§ Raw data:
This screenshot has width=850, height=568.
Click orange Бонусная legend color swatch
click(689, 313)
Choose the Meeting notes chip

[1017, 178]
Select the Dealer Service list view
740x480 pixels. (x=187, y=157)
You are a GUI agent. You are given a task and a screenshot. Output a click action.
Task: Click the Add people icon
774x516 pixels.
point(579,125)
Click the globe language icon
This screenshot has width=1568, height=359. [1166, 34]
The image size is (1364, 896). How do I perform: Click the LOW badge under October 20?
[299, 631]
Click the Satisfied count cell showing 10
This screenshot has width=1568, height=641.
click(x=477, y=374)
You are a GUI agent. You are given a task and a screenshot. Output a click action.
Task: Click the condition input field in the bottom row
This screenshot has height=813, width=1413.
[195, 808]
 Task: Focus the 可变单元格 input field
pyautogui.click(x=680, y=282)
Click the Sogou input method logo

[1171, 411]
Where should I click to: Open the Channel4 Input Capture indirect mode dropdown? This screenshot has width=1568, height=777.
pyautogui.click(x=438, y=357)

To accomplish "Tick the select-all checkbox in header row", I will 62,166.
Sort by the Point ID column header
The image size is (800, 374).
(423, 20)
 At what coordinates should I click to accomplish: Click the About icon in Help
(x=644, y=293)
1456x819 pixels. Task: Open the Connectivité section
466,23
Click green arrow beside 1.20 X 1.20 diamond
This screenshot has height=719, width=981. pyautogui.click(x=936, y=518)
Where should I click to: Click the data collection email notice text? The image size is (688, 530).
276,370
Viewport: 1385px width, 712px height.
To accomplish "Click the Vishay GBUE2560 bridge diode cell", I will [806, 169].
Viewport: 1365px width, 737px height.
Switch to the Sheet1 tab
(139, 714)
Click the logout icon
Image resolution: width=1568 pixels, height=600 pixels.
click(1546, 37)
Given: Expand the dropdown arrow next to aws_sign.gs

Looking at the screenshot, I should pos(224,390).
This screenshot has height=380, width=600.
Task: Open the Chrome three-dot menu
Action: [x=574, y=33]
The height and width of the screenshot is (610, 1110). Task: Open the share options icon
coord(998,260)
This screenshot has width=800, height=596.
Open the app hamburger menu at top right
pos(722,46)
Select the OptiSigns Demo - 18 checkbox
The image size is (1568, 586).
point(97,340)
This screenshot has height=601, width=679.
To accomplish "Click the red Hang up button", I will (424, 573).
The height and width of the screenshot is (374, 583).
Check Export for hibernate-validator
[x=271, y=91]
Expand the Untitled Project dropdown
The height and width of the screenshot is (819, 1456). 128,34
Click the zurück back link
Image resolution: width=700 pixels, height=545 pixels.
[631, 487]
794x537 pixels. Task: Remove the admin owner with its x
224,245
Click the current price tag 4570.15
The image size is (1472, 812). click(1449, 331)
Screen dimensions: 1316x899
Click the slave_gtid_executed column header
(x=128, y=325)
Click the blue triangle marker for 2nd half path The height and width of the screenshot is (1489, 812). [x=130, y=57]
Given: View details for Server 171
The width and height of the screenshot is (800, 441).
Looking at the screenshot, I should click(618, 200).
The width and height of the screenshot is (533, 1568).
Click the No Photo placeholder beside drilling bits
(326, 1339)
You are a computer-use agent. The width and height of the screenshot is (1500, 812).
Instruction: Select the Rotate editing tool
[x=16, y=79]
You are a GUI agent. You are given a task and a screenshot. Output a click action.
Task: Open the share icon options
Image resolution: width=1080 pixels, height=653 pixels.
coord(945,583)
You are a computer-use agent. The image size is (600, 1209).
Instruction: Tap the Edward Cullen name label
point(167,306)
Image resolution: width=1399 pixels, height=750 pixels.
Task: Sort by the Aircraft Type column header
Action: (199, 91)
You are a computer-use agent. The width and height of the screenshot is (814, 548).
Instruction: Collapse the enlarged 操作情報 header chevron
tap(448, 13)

§ Activity:
Every single entry is to be retyped exactly.

§ Completed exercise:
This screenshot has width=850, height=568.
Click orange Бонусная legend color swatch
click(689, 313)
Choose the Meeting notes chip

[1017, 178]
Select the Dealer Service list view
740x480 pixels. (x=187, y=157)
You are a GUI agent. You are given a task and a screenshot. Output a click action.
Task: Click the Add people icon
774x516 pixels.
point(579,125)
Click the globe language icon
This screenshot has width=1568, height=359. [1166, 34]
The image size is (1364, 896). How do I perform: Click the LOW badge under October 20?
[299, 631]
Click the Satisfied count cell showing 10
This screenshot has width=1568, height=641.
click(x=477, y=374)
You are a GUI agent. You are given a task and a screenshot. Output a click action.
Task: Click the condition input field in the bottom row
This screenshot has height=813, width=1413.
[195, 808]
 Task: Focus the 可变单元格 input field
pyautogui.click(x=680, y=282)
Click the Sogou input method logo

[1171, 411]
Where should I click to: Open the Channel4 Input Capture indirect mode dropdown? This screenshot has width=1568, height=777.
pyautogui.click(x=438, y=357)

To accomplish "Tick the select-all checkbox in header row", I will 62,166.
Sort by the Point ID column header
The image size is (800, 374).
(423, 20)
 At what coordinates should I click to accomplish: Click the About icon in Help
(x=644, y=293)
1456x819 pixels. Task: Open the Connectivité section
466,23
Click green arrow beside 1.20 X 1.20 diamond
This screenshot has height=719, width=981. pyautogui.click(x=936, y=518)
Where should I click to: Click the data collection email notice text? The image size is (688, 530).
276,370
Viewport: 1385px width, 712px height.
To accomplish "Click the Vishay GBUE2560 bridge diode cell", I will [806, 169].
Viewport: 1365px width, 737px height.
Switch to the Sheet1 tab
(139, 714)
Click the logout icon
Image resolution: width=1568 pixels, height=600 pixels.
click(1546, 37)
Given: Expand the dropdown arrow next to aws_sign.gs

Looking at the screenshot, I should pos(224,390).
This screenshot has height=380, width=600.
Task: Open the Chrome three-dot menu
Action: [x=574, y=33]
The height and width of the screenshot is (610, 1110). Task: Open the share options icon
coord(998,260)
This screenshot has width=800, height=596.
Open the app hamburger menu at top right
pos(722,46)
Select the OptiSigns Demo - 18 checkbox
The image size is (1568, 586).
point(97,340)
This screenshot has height=601, width=679.
To accomplish "Click the red Hang up button", I will (424, 573).
The height and width of the screenshot is (374, 583).
Check Export for hibernate-validator
[x=271, y=91]
Expand the Untitled Project dropdown
The height and width of the screenshot is (819, 1456). 128,34
Click the zurück back link
Image resolution: width=700 pixels, height=545 pixels.
[631, 487]
794x537 pixels. Task: Remove the admin owner with its x
224,245
Click the current price tag 4570.15
The image size is (1472, 812). click(1449, 331)
Screen dimensions: 1316x899
Click the slave_gtid_executed column header
(x=128, y=325)
Click the blue triangle marker for 2nd half path The height and width of the screenshot is (1489, 812). [x=130, y=57]
Given: View details for Server 171
The width and height of the screenshot is (800, 441).
Looking at the screenshot, I should click(618, 200).
The width and height of the screenshot is (533, 1568).
Click the No Photo placeholder beside drilling bits
(326, 1339)
You are a computer-use agent. The width and height of the screenshot is (1500, 812).
Instruction: Select the Rotate editing tool
[x=16, y=79]
You are a GUI agent. You are given a task and a screenshot. Output a click action.
Task: Open the share icon options
Image resolution: width=1080 pixels, height=653 pixels.
coord(945,583)
You are a computer-use agent. The image size is (600, 1209).
Instruction: Tap the Edward Cullen name label
point(167,306)
Image resolution: width=1399 pixels, height=750 pixels.
Task: Sort by the Aircraft Type column header
Action: (199, 91)
You are a computer-use agent. The width and height of the screenshot is (814, 548).
Instruction: Collapse the enlarged 操作情報 header chevron
tap(448, 13)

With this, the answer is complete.